To support the FDA’s increased oversight of the OTC market, the FDA would be authorized to collect user fees to support reviews, personnel, and administrative activities. Similar user fee-based systems have been used extensively to support the FDA’s drug, biologics, device, generic drug, tobacco, animal drug and other regulatory programs. Funding would be used to hire new staff, improve review times, and increase regulatory efficiencies.
Both Congress and the FDA have called for updates to the OTC process for several years. The previous iteration of Senator Isakson’s OTC reform bill stalled before its final passage in late 2018 due to unrelated circumstances. However, the bill has maintained broad bipartisan support.
What’s Not Included
As COVID-19 continues to spread, this may not be the last legislative fix that will be considered by lawmakers.
While the bill does address several of the concerns of the FDA and industry, it does omit at least one major provision that would offer life sciences companies a major incentive to get products fully approved—rather than authorized under Emergency Use or under enforcement discretion—as a therapy or preventive measure for COVID-19.
Congress granted the FDA authority under the FDA Amendments Act of 2007 to award companies a special incentive to accelerate regulatory reviews that can be either used or sold. That incentive is known as a Priority Review Voucher and allows the recipient of the voucher to have any drug reviewed under a “priority review” timeline (6 months) instead of a “standard review” timeline (10 months). Many of the vouchers sell for around $100 million each, providing a strong incentive for companies to pursue development.
However, as AgencyIQ has previously explained, companies that successfully develop a treatment for SARS-CoV-2 or COVID-19 are not currently eligible to receive a priority review voucher. That’s because the virus and disease hasn’t been added to the list of eligible diseases, and because the FDA doesn’t believe it meets the statutory authority to receive a voucher.

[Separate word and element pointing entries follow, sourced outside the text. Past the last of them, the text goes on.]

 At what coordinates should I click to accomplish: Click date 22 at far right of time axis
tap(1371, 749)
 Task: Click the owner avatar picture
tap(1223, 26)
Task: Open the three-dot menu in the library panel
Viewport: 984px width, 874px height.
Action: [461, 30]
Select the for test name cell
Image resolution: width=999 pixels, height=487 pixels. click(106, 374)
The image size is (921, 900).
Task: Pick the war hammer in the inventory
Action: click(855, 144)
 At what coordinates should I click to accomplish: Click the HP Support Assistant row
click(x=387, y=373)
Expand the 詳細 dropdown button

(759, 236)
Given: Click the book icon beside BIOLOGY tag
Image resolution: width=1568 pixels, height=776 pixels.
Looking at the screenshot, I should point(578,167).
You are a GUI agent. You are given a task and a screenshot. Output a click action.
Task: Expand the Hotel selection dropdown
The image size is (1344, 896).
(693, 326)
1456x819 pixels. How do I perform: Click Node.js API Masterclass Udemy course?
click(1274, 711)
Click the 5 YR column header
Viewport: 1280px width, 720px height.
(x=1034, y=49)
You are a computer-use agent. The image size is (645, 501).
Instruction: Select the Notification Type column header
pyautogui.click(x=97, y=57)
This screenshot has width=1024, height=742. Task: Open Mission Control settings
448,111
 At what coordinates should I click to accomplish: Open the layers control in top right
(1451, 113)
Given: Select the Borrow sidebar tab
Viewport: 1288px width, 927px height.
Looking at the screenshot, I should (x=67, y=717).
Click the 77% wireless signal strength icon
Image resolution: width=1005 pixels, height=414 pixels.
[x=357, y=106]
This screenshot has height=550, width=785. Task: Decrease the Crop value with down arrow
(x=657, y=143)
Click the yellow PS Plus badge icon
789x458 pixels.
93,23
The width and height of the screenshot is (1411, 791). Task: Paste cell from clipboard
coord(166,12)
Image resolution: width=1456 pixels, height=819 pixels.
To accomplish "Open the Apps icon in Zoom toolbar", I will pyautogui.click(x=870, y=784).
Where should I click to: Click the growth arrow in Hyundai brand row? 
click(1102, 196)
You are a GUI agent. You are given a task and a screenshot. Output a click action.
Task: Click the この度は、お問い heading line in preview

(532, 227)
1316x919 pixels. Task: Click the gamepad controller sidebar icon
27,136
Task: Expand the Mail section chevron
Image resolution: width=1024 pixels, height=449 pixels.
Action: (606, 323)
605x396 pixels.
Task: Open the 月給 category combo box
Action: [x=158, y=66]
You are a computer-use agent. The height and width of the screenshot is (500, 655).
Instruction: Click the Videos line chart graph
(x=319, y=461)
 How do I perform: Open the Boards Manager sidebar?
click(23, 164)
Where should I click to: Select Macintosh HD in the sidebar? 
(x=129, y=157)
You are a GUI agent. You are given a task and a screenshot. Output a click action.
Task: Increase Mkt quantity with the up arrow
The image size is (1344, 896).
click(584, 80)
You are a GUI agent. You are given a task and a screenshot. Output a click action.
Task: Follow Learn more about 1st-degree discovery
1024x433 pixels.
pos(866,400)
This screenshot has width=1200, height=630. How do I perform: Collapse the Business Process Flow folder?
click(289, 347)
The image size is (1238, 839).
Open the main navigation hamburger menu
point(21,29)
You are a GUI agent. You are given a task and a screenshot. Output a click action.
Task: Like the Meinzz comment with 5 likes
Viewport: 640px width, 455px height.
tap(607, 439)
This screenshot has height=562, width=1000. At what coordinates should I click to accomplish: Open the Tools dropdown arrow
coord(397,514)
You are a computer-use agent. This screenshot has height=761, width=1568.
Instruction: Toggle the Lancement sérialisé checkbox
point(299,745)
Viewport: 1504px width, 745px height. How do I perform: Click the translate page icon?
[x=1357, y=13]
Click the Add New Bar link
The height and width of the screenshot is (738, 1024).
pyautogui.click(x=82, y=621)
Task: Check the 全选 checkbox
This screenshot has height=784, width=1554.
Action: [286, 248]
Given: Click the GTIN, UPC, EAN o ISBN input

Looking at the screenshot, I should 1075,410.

That’s not necessarily unusual. Congress passed legislation during the Ebola Virus Disease and Zika virus outbreaks to explicitly add both diseases to the FDA’s list of conditions eligible to receive a voucher. Despite some legislative interest in doing so by Rep. Hakeem Jeffries (D-NY), they have not yet done so for COVID-19.
While the FDA ordinarily has the power to add certain diseases to the list of diseases for which a product would be eligible to receive a Neglected Tropical Disease voucher, because the SARS-CoV-2 virus has spread so much, it is no longer eligible to be added by the FDA.
COVID-19 could meet the statutory criteria for a Material Threat Medical Countermeasure Priority Review Voucher, a system created under the 21stCentury Cures Act of 2016, but has not yet been added to the list of diseases for which a drug would be eligible for a voucher if it was approved.
According to a statement from the FDA to AgencyIQ in January, the agency stated that it was “unclear” if COVID-19 would become eligible for a medical countermeasure priority review voucher, based on “the trajectory this outbreak will take.” To be eligible for such a voucher, the novel coronavirus would need to be designated as a “high priority threat” by the HHS Assistant Secretary for Emergency Preparedness and Response (ASPR) or declared as such by Congress in legislation.
The CARES Act is now headed to the House of Representatives. If passed, it will be sent to the President for his signature.